Gutiérrez-Marín, D, Escribano, J, Closa-Monasterolo, R, Ferré, N, Venables, M, Singh, P, Wells, JCK, Muñoz-Hernando, J, Zaragoza-Jordana, M, Gispert-Llauradó, M, et al
Clinical nutrition (Edinburgh, Scotland). 2021;(3):1102-1107
Abstract
BACKGROUND & AIMS Assessment of Fat Mass (FM) and fat-free mass (FFM) using Air-displacement plethysmography (ADP) technique assumes constant density of FFM (DFFM) by age and sex. It has been recently shown that DFFM further varies according to body mass index (BMI), meaning that ADP body composition assessments of children with obesity could be biased if DFFM is assumed to be constant. The aim of this study was to validate the use of the calculations of DFFM (rather than constant density of the FFM) to improve accuracy of body composition assessment in children with obesity. METHODS cross-sectional validation study in 66 children with obesity (aged 8-14 years) where ADP assessments of body composition assuming constant density (FFMBODPOD and FMBODPOD) were compared to those where DFFM was adjusted in relation to BMI (FFMadjusted and FMadjusted), and both compared to the gold standard reference, the 4-component model (FFM4C and FM4C).

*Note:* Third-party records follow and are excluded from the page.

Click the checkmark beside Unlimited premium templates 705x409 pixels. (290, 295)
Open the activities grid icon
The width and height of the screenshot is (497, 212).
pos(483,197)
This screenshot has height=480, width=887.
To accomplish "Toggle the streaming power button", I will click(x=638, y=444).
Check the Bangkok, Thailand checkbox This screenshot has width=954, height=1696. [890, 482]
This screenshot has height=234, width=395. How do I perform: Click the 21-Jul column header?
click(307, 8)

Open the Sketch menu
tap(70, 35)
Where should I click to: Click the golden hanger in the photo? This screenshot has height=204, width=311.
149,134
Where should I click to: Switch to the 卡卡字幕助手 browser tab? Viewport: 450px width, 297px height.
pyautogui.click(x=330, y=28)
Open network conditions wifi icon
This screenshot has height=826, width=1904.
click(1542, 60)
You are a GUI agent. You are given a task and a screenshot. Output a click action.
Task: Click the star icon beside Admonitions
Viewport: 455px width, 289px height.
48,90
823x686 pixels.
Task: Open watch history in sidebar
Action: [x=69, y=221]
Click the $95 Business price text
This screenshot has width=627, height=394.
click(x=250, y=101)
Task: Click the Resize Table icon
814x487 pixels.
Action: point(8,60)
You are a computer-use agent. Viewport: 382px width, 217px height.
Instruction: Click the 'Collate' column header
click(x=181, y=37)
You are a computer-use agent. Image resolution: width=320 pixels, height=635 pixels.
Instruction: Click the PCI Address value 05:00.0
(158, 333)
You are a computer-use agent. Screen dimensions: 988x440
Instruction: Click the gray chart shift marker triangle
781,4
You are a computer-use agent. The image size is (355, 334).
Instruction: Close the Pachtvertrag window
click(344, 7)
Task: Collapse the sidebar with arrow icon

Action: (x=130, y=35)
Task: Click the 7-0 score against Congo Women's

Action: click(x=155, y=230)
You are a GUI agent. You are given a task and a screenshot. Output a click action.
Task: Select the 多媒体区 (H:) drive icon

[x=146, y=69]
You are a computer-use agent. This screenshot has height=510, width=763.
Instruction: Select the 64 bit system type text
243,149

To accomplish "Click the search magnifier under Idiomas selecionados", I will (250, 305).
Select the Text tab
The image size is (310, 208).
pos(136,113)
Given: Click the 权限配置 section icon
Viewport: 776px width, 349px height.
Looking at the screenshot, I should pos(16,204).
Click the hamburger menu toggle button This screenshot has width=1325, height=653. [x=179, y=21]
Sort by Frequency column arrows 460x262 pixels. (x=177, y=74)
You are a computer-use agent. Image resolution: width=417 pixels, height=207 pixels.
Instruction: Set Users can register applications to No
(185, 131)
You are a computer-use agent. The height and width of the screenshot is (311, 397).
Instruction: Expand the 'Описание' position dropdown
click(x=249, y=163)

RESULTS FFMBODPOD was overestimated by 1.50 kg (95%CI -0.68 kg, 3.63 kg) while FFMadjusted was 0.71 kg (-1.08 kg, 2.51 kg) (percentage differences compared to FFM4C were 4.9% (±2.9%) and 2.8% (±2.1%), respectively (p < 0.001)). Consistently, FM was underestimated by both methods, representing a mean difference between methods of 4.0% (±2.9%) and 6.8% (±3.8%), respectively, when compared to the reference method. The agreement and reliability of body composition assessments were improved when adjusted using calculations (adjusted models) rather than assuming constant DFFM. CONCLUSIONS The use of constant values for fat-free mass properties may increase bias when assessing body composition (FM and FFM) in children with obesity by two-component techniques such as ADP. Using adjusted corrections as proposed in the present work may reduce the bias by half.